(Stored records)
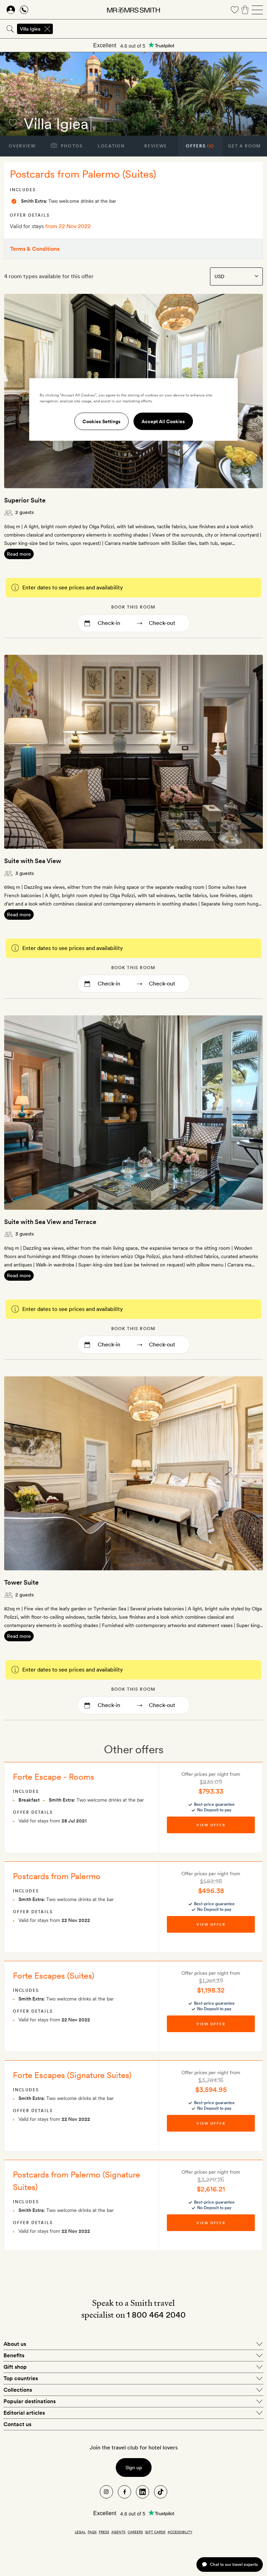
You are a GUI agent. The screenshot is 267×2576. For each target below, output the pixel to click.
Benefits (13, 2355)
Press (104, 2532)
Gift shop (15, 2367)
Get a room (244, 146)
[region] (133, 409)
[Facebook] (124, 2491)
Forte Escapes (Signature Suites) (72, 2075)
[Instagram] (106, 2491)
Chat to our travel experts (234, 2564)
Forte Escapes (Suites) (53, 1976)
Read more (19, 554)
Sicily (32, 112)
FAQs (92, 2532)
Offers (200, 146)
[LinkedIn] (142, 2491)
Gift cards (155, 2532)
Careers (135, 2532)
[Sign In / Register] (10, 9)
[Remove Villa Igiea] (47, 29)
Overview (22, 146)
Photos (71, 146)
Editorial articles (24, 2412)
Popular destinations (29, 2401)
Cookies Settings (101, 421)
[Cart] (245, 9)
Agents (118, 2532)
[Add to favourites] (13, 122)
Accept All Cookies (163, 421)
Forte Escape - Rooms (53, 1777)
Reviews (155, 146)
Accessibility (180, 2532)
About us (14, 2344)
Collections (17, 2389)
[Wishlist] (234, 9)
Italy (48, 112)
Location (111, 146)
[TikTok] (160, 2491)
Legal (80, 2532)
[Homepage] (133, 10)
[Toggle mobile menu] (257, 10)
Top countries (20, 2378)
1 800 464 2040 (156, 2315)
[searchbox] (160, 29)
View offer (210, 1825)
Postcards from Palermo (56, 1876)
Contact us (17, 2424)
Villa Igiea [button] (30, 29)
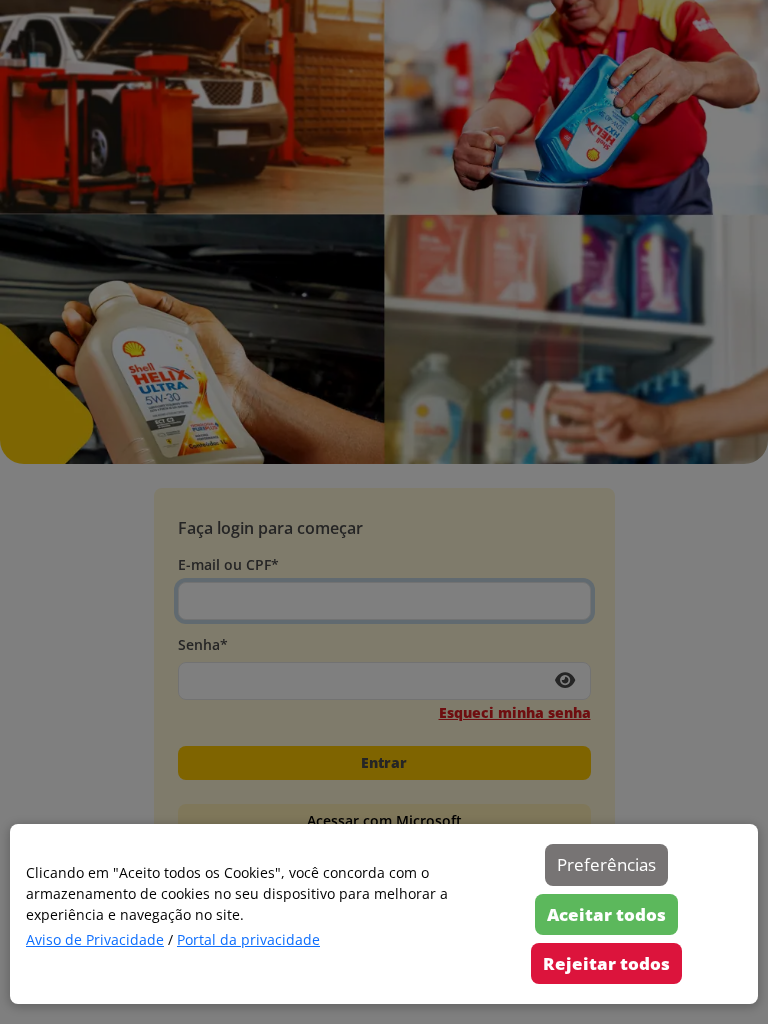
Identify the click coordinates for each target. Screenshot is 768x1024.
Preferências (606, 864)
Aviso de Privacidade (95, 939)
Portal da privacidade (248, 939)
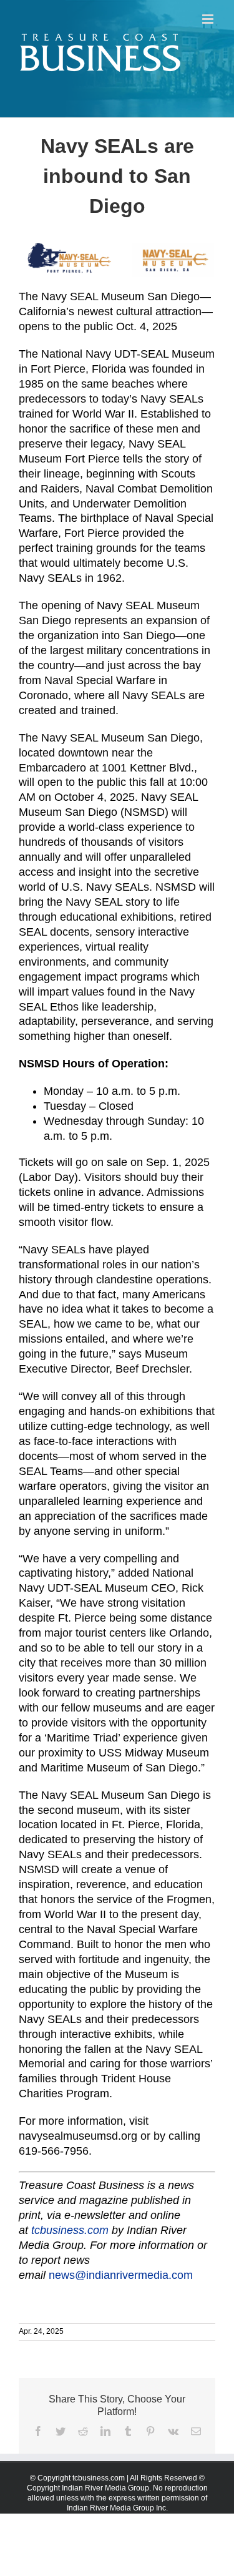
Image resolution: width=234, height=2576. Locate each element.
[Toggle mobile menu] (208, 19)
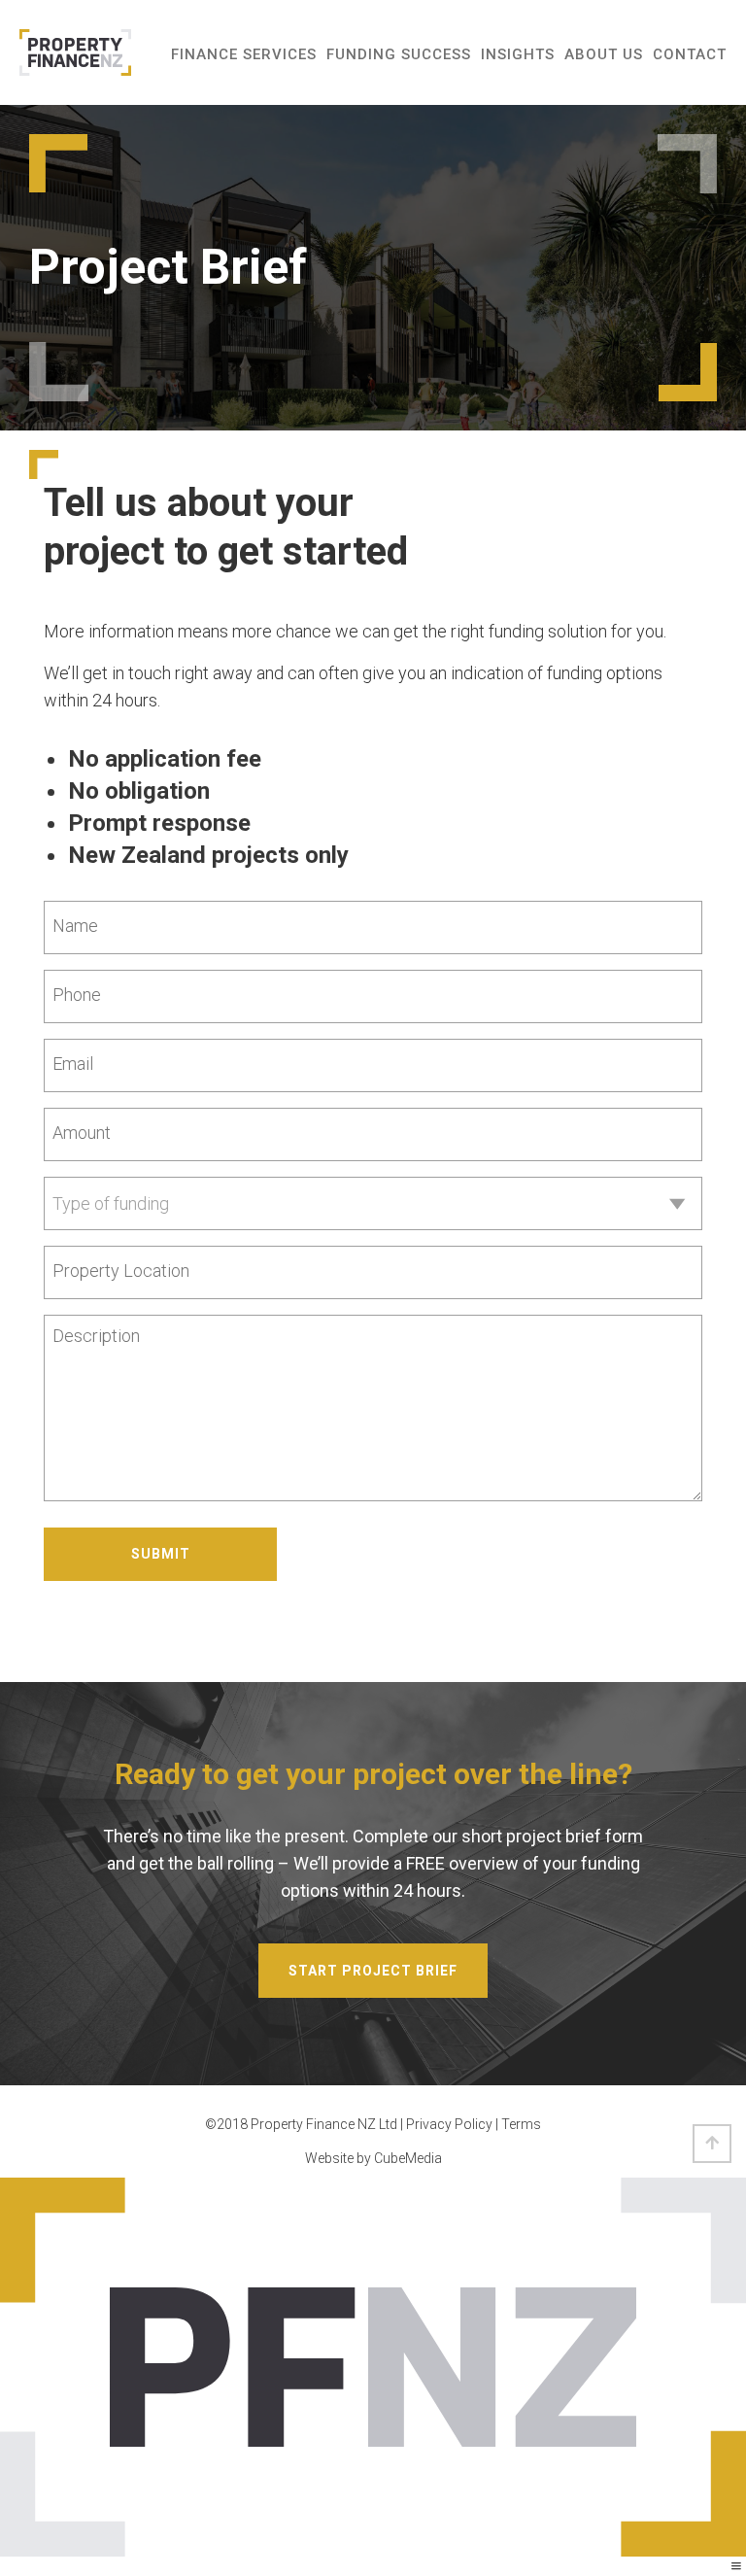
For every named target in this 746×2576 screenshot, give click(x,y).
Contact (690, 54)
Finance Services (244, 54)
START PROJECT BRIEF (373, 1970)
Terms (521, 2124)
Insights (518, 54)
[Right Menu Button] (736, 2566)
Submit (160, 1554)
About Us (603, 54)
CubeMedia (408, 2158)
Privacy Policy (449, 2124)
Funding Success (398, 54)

● Your assignment
When you output the entries, keep each line exactly as it is and leave out any pictures.

● Response below
You are a GUI agent. The screenshot is 267×2576. For each target below, output the pixel to click.
Benefits (13, 2355)
Press (104, 2532)
Gift shop (15, 2367)
Get a room (244, 146)
[region] (133, 409)
[Facebook] (124, 2491)
Forte Escapes (Signature Suites) (72, 2075)
[Instagram] (106, 2491)
Chat to our travel experts (234, 2564)
Forte Escapes (Suites) (53, 1976)
Read more (19, 554)
Sicily (32, 112)
FAQs (92, 2532)
Offers (200, 146)
[LinkedIn] (142, 2491)
Gift cards (155, 2532)
Careers (135, 2532)
[Sign In / Register] (10, 9)
[Remove Villa Igiea] (47, 29)
Overview (22, 146)
Photos (71, 146)
Editorial articles (24, 2412)
Popular destinations (29, 2401)
Cookies Settings (101, 421)
[Cart] (245, 9)
Agents (118, 2532)
[Add to favourites] (13, 122)
Accept All Cookies (163, 421)
Forte Escape - Rooms (53, 1777)
Reviews (155, 146)
Accessibility (180, 2532)
About us (14, 2344)
Collections (17, 2389)
[Wishlist] (234, 9)
Italy (48, 112)
Location (111, 146)
[TikTok] (160, 2491)
Legal (80, 2532)
[Homepage] (133, 10)
[Toggle mobile menu] (257, 10)
Top countries (20, 2378)
1 800 464 2040 (156, 2315)
[searchbox] (160, 29)
View offer (210, 1825)
Postcards from Palermo (56, 1876)
Contact us (17, 2424)
Villa Igiea [button] (30, 29)
Identify the click coordinates for each target. Screenshot is 768x1024.
Preferências (606, 864)
Aviso de Privacidade (95, 939)
Portal da privacidade (248, 939)
Image resolution: width=234, height=2576. Locate each element.
[Toggle mobile menu] (208, 19)
For every named target in this 746×2576 screenshot, give click(x,y).
Contact (690, 54)
Finance Services (244, 54)
START PROJECT BRIEF (373, 1970)
Terms (521, 2124)
Insights (518, 54)
[Right Menu Button] (736, 2566)
Submit (160, 1554)
About Us (603, 54)
CubeMedia (408, 2158)
Privacy Policy (449, 2124)
Funding Success (398, 54)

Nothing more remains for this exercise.